In other words, one legislative district, out of 49 statewide, houses over 75 percent of the confirmed packs in Washington.
For us, the impact isn’t theoretical, it is real, intense and immediate.
Historically, the pendulum has taken radical swings, from a goal of complete eradication in the past century to currently conferring virtual sainthood status upon wolves, in some circles. We believe neither extreme is realistic, and hope that we can do better.
To be blunt, wolf recovery has not been popular in northeast Washington, and it’s much deeper than simply a wolf advocate-versus-cattleman conflict. Our communities fear that our whole culture, our largely rural, pastoral way of life is on the verge of disappearing. Until those very real fears are recognized, validated and respected there will be no resolution to the wolf conflict.
We do feel there’s a grudging but growing acceptance of the notion of coexisting with wolves on a managed basis. There is willingness to explore nonlethal deterrents as long as they are practical and effective, as opposed to ineffectual, bureaucratic hoops to jump through.
But there is one non-negotiable sticking point where there has been a little lip service but no agreement in the past. When a pack of wolves does not respond to reasonable nonlethal deterrents and becomes a chronic threat, it must be removed. Period. There will be no social acceptance in rural Washington without that.
In early 2015, we got a glimmer of hope. During a meeting with several influential environmental groups, they stated that as much as they hated the idea of a single wolf dying, they realized that there were times that it was necessary, and they said as long as nonlethal deterrents were used first they would defend that publicly.
Now remember, these were the same groups that we and our predecessors had been in a running gun battle with on a wide range of issues for decades.
And as past events indicate future trends, we cynically predicted that when things got tough they would bail, or another environmental group would sue. They replied that this was a position their boards had taken and that they were willing to stand and take the heat. I don’t recall a feeling of great optimism, but it cracked open a door.
Now fast forward to August 2016 and the unfortunate situation that played out in Ferry County. We’re not going to get into all the reasons or the history, it’s a complex situation that’s begs for more than 30-second sound bites. But we think all factions will agree it was a tragic situation. Last month, the depredations on livestock met, and then exceeded, the bar laid out in the Wolf Plan to trigger lethal removal.
Having been down this road before, our local communities, ranchers, and Washington Department of Fish and Wildlife staff braced for the inevitable onslaught of death threats, vile acts of intimidation, offensive editorials and inflammatory comments.

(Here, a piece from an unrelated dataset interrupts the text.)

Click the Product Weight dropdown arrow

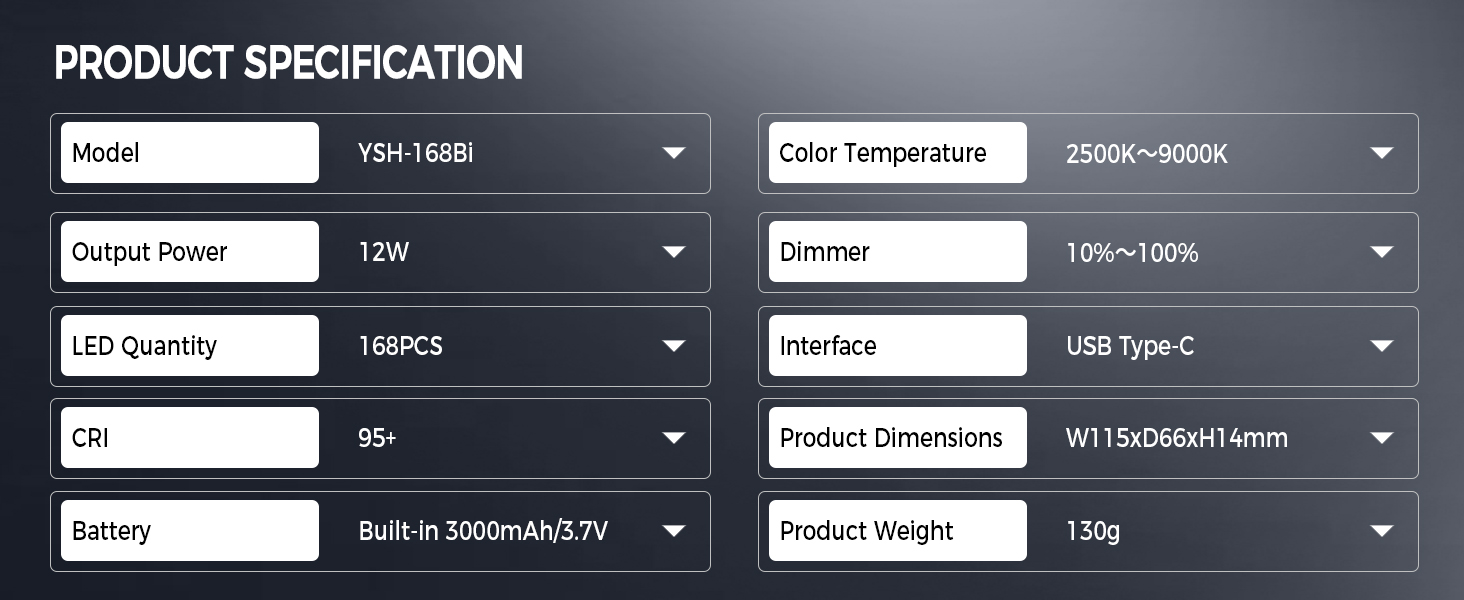[x=1382, y=531]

Then came a statement from the same environmental groups noting that while they were heartbroken at the death of a wolf, they recognized that it was sometimes necessary and that they were backing WDFW and the lethal removal protocol. This was unprecedented, and we saw a glimmer of hope in the eyes of our neighbors for the first time in years. Given the history here, this isn’t an easy thing to say, but we believe in giving credit where credit’s due, and we deeply appreciate these groups’ efforts to find common ground.
Unfortunately, within a few days, others chose to inflame a complex, difficult situation threatening thousands of hours of hard work and real progress. We believe there has been too much progress made to allow the discussion to be dominated by extremist views, from all sides.
We have hope that there is a path to stable wolf populations that also promote a vibrant ranching culture and thriving rural communities. And as long as those goals are fundamental to the discussion, we welcome a public lands grazing conversation. These issues have been dominated for years by various factions lobbing verbal grenades resulting in vilification of good people and unacceptable stalemate.
There is a tenuous path forward to balanced solutions that hinges on respect for values of others. We believe it’s worth a try.
State Reps. Shelly Short and Joel Kretz represent the 7th Legislative District in northeastern Washington.